The modular processing workflow addresses the unique demands of Timepix-family detector data across three primary levels:
1) Pre-processing – In this phase, adjacent pixels activated by a single particle are clustered, then calibration and corrections are applied. Clusterization extracts essential particle parameters, including energy, time-of-arrival, and spatial size. Cluster formation criteria vary by mode, with frame-based clustering relying on spatial proximity, and data-driven mode using both spatial and temporal criteria.
2) Processing – Machine learning-based algorithms in the presented analytical tool enhance particle classification and radiation field recognition even further. Particle identification techniques classify particle clusters by estimating particle type, energy, and morphological properties. Neural networks developed specifically for Timepix and Timepix3 detectors with various sensors classify particles into categories such as protons, photons, electrons, and ions. A hierarchical classification model provides further detail, distinguishing particle types and energies, such as low- to high-energy protons and helium ions.
3) Post-processing – Advanced data analysis methods, including directional and coincidence analysis, support complex assessments of radiation fields.
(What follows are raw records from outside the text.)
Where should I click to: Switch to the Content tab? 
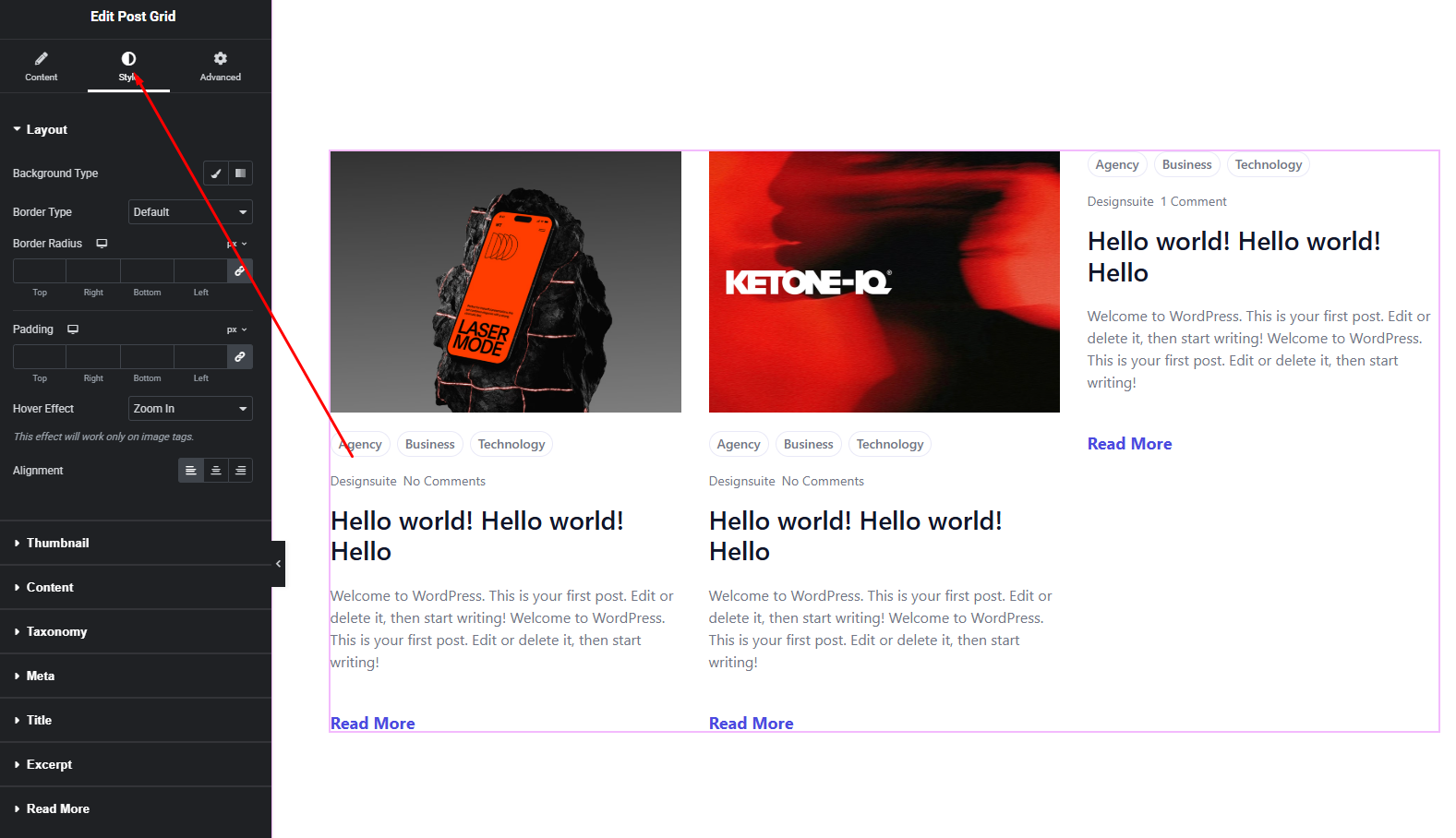click(x=41, y=66)
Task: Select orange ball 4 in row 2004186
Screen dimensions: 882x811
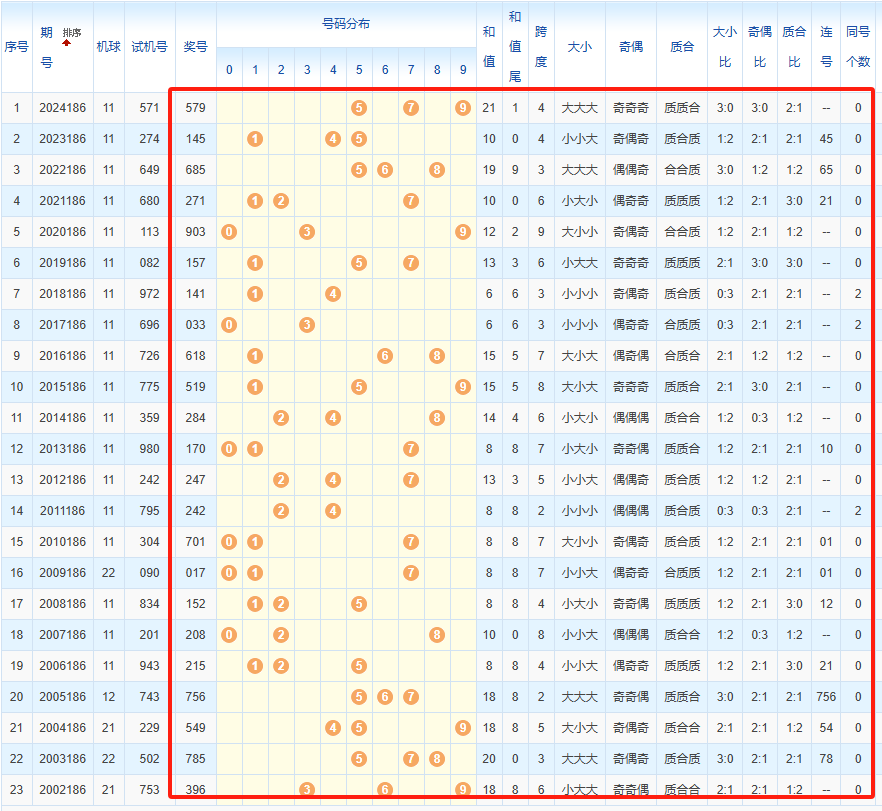Action: [x=333, y=728]
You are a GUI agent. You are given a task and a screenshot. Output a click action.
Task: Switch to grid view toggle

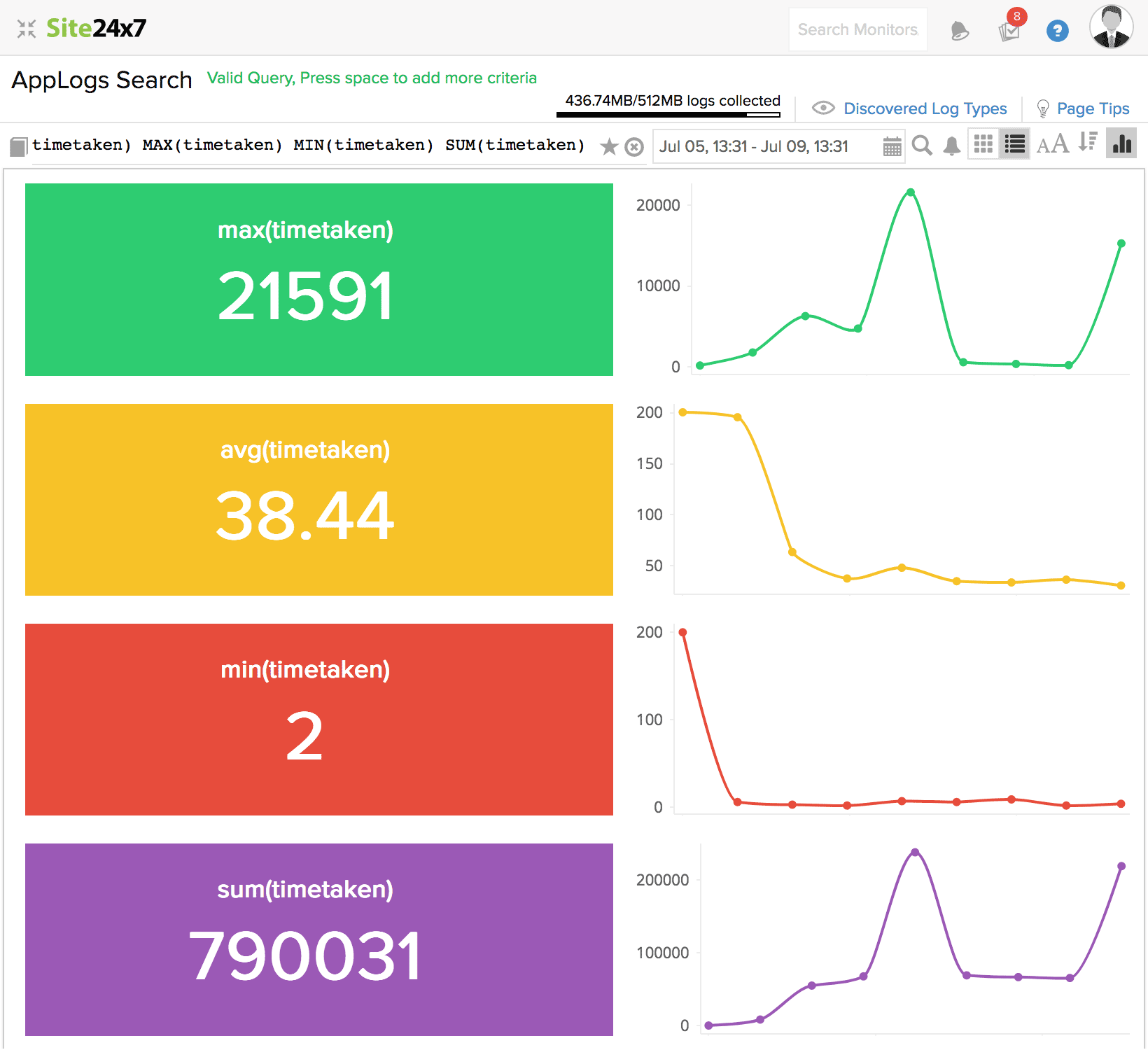coord(983,144)
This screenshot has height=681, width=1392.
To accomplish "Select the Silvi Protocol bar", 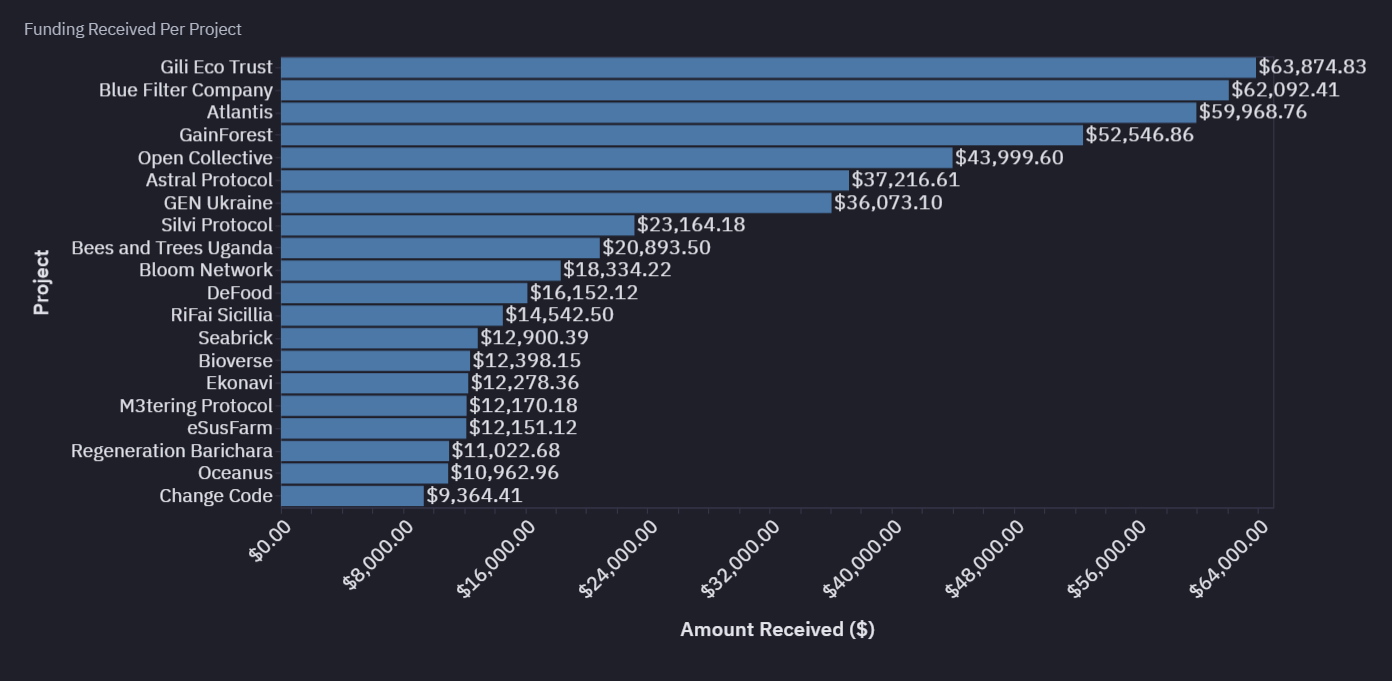I will (457, 225).
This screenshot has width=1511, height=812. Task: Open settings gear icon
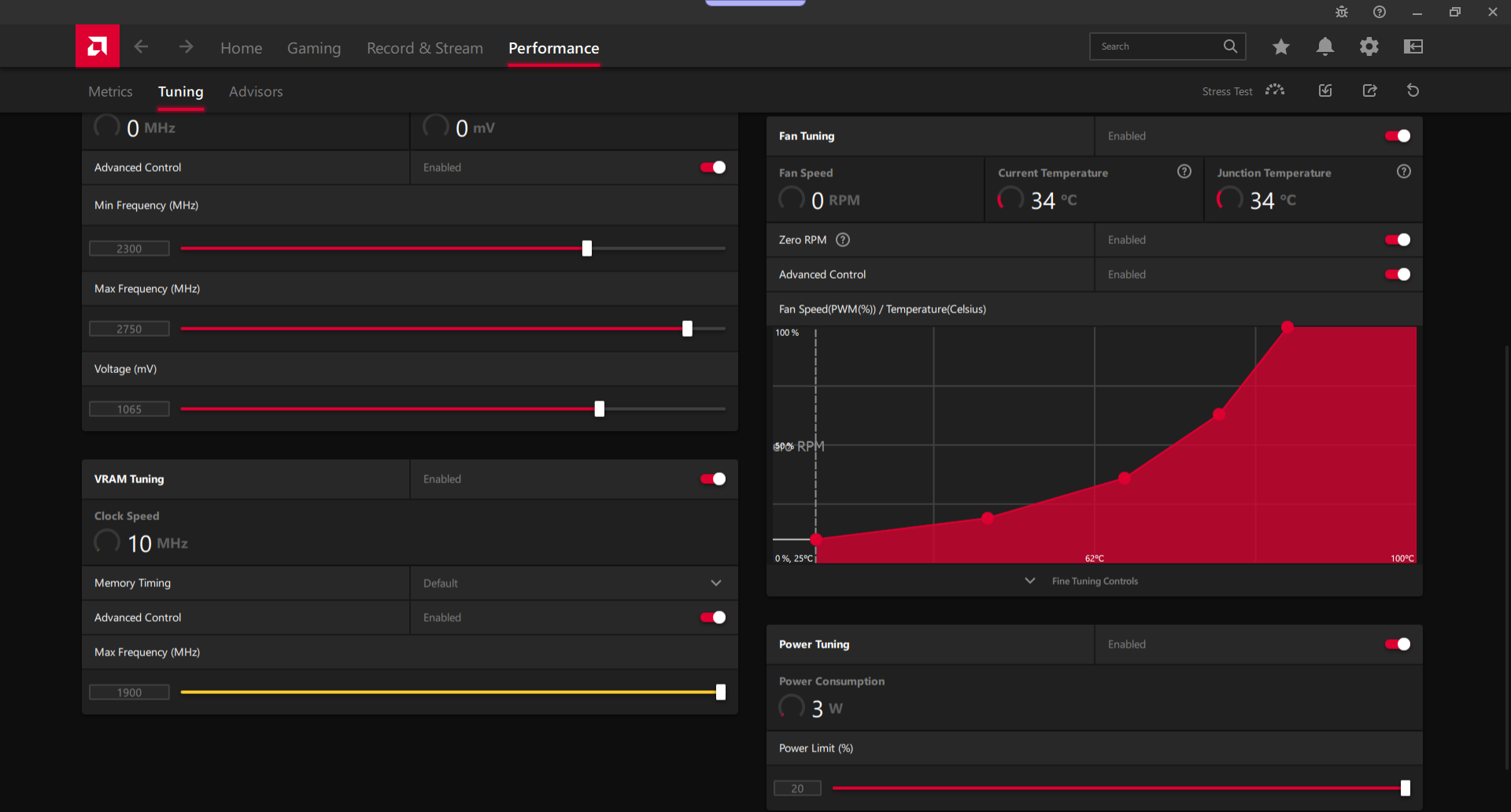pyautogui.click(x=1369, y=47)
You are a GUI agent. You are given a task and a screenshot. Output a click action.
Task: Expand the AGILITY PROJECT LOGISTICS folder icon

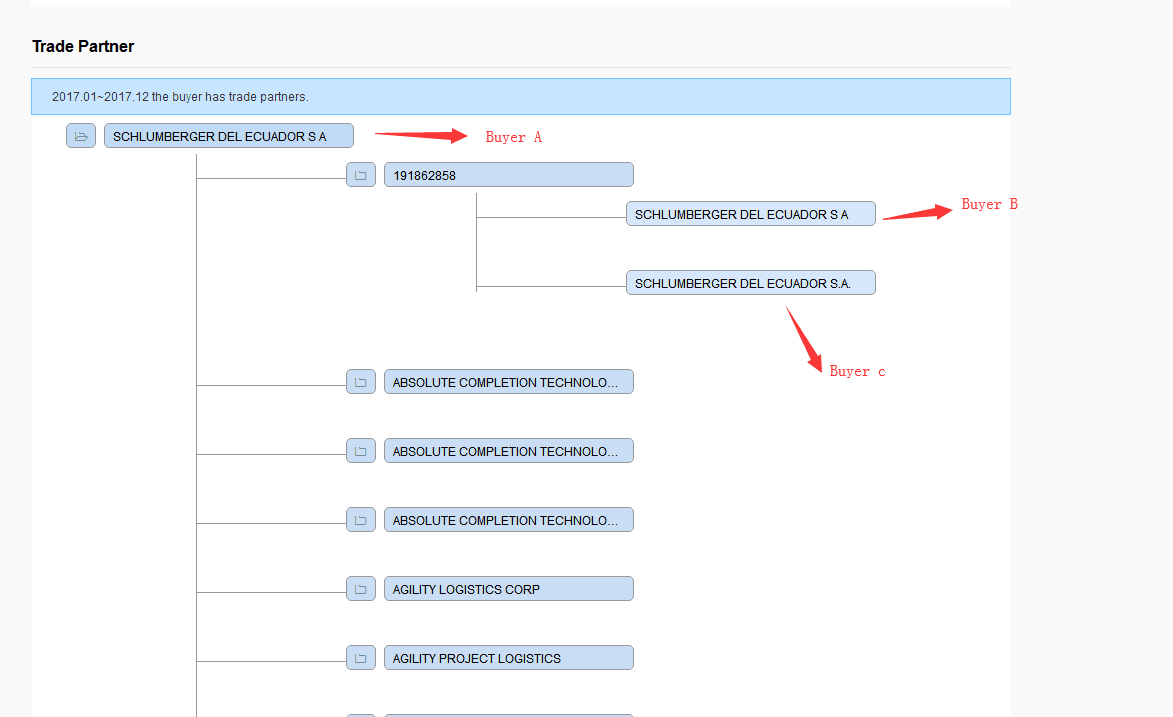point(361,658)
Coincidence analysis identifies correlated particle events within defined time windows, essential in multi-detector setups or high-energy particle beam experiments where simultaneous particle detection provides critical insights. Directional analysis calculates particle trajectories by determining azimuth and elevation angles, a key factor in proton therapy and space radiation studies. Spatial mapping generates detailed visualizations of parameters like energy deposition and particle flux, aiding applications in beam profiling, field visualization, and material analysis.
The advanced analytical and processing capabilities makes TraxEngine a versatile tool across several fields, including:
Nuclear Power Plants – Accurate radiation monitoring in nuclear facilities is critical, where the TraxEngine supports real-time tracking of radiation fields and particle flux, ensuring reliable operation of dosimeters and radiation safety protocols.
Space and Aircraft Radiation Monitoring – Compact and energy-efficient, the MiniPIX Space radiation monitor continuously measures space radiation with minimal power usage. Equipped with the data-analysis software, it tracks dose rates, flux, and provides alerts for solar events, contributing to astronaut safety and spacecraft system protection.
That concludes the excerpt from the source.